Devotees at Tharoor Dome

The next session was supposed to be on "faith, fiction and fame" but the "devotee" came an hour early on Day 3 of the Kolkata Literary Meet, being held at the Book Fair in association with The Telegraph.

"Call me your devotee, Sir," gushed and blushed a lady in red when Shashi Tharoor took the Lit Meet stage on Friday evening for a session titled "Thoroughly Tharoor". And thoroughly Tharoor it was, more so for the women in the packed auditorium, if the questions were any indication.
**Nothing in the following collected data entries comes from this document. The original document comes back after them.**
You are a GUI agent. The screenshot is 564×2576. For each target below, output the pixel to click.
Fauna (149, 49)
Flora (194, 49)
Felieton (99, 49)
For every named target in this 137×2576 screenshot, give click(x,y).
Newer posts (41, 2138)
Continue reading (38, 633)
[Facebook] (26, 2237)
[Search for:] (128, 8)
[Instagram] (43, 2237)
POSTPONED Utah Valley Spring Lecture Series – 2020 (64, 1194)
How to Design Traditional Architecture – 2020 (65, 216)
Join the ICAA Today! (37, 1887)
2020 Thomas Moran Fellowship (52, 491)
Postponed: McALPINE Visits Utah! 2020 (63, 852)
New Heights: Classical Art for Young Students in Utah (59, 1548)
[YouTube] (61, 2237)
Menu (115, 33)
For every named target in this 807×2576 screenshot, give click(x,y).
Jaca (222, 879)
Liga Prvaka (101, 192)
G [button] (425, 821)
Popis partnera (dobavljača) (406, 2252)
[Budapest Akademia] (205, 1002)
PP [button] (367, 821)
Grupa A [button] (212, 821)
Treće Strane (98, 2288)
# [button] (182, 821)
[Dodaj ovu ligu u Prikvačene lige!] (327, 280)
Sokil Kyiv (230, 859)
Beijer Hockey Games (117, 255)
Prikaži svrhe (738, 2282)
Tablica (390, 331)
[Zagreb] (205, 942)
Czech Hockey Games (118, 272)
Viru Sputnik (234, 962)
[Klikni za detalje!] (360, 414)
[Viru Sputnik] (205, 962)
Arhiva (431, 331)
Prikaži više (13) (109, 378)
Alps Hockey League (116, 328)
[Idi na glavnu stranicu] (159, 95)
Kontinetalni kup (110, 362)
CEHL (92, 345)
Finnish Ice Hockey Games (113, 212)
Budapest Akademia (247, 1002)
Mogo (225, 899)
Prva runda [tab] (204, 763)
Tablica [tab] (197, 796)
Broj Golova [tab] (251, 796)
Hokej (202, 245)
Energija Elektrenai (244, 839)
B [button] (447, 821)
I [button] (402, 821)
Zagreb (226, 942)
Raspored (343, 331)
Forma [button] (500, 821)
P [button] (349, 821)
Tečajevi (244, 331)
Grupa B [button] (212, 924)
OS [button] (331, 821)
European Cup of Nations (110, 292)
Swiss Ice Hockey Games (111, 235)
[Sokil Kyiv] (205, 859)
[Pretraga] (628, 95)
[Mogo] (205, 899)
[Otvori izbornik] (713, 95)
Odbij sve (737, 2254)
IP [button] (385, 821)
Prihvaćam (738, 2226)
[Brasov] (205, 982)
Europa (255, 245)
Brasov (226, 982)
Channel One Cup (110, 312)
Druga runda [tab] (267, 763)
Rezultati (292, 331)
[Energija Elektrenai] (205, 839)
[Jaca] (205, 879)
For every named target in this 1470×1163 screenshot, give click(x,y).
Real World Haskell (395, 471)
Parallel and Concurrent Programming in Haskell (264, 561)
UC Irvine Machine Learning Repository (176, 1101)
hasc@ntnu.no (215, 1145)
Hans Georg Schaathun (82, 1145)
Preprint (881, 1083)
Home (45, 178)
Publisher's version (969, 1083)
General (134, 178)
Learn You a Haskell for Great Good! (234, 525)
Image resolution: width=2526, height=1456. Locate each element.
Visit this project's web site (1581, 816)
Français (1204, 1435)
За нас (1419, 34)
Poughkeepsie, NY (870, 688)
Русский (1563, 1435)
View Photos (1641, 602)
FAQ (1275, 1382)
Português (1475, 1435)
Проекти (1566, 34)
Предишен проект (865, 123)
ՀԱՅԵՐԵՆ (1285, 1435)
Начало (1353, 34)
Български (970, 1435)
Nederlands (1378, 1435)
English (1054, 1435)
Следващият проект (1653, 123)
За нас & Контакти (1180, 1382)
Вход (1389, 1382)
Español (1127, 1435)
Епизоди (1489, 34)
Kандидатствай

"With due respect to Sunanda Ma'am (his wife), may I please take home that bottle?" the lady continued, pointing to a mineral water bottle from which Tharoor had been sipping for the past 40 minutes.

She was not alone. A young law student took the mike when the floor was opened for questions and said, "Sir, you are very, very handsome. Even my mother thinks you are very, very handsome. I want to know, how do you handle all this attention from female fans?"

Even as the Google Dome, where the Lit Meet is being held, erupted in laughter, the dapper minister-writer smiled calmly and quipped: "I embrace it but not them."

Tharoor was in conversation with writer-economist Sanjeev Sanyal on his journey as a writer over the decades. "I started writing when I was six, and I published my first piece when I was 10," said Tharoor.

The evening saw a vibrant discussion on his early short stories ' some of them are set in Calcutta or written when he was growing up here ' as well as his fiction and non-fiction titles. Having delivered his last non-fiction book, Pax Indica, in the middle of last year, Tharoor revealed he was now writing fiction again, after a gap of 12 years, the last being Riot in 2001.

"But I had barely written two pages when I was made minister (of state for HRD) and in the last three months, I haven't put down a single word for the novel."

While others in the audience quizzed Tharoor the writer, a student of St. Xavier's College had a question for Tharoor the politician.

"Salman Rushdie was supposed to come to the Kolkata Literary Meet but he wasn't allowed to. How would you as a politician and Congressman deal with such a situation?"

It was Tharoor the diplomat who answered. "As a minister one may not speak about another government's action but generally I would like to say that we are living in a culture of competitive intolerance. I would much rather we lived in a culture of competitive tolerance."

And what about the bottle? As he stepped off stage, Tharoor made sure the "devotee" was not denied.